Task directions:
Within this listing, how many lines carry the string "pixels"? State the number only.

Records provided:
□ □ □ □ □ □ □
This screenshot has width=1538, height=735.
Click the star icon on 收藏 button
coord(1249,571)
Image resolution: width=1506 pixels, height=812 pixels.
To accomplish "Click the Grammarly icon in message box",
□ □ □ □ □ □ □
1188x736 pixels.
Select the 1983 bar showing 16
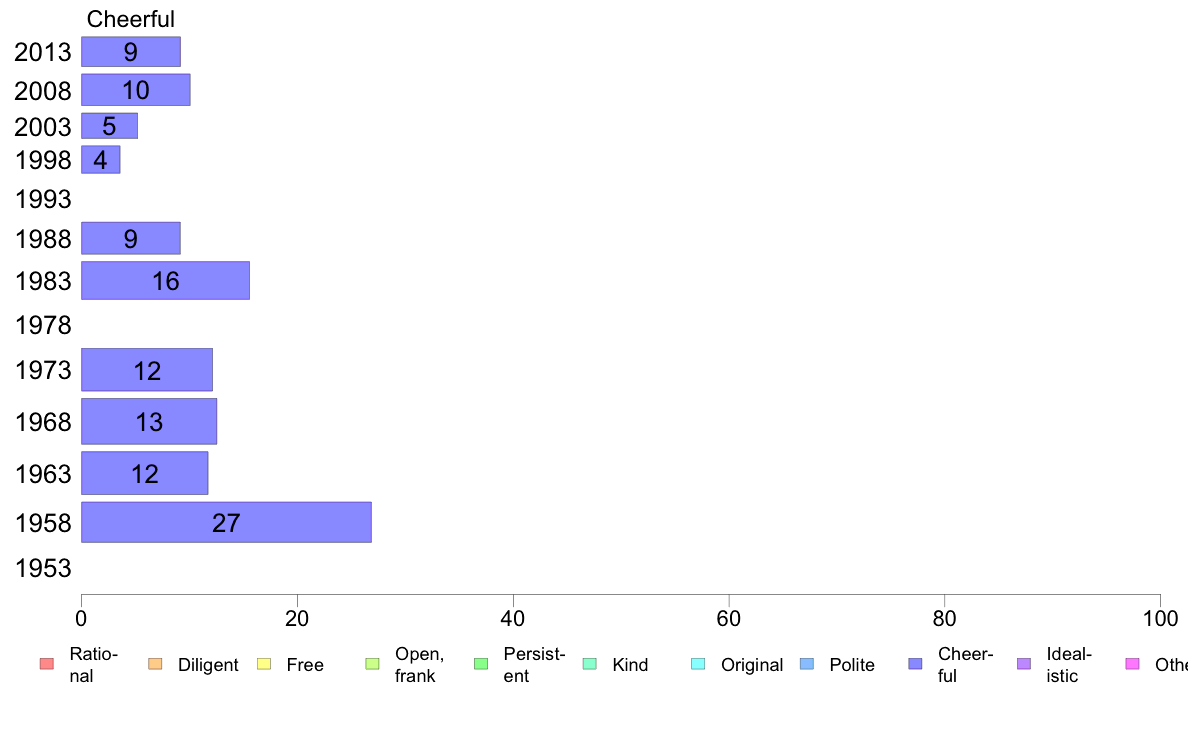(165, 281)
□ □ □ □ □ □ □
Your solution:
2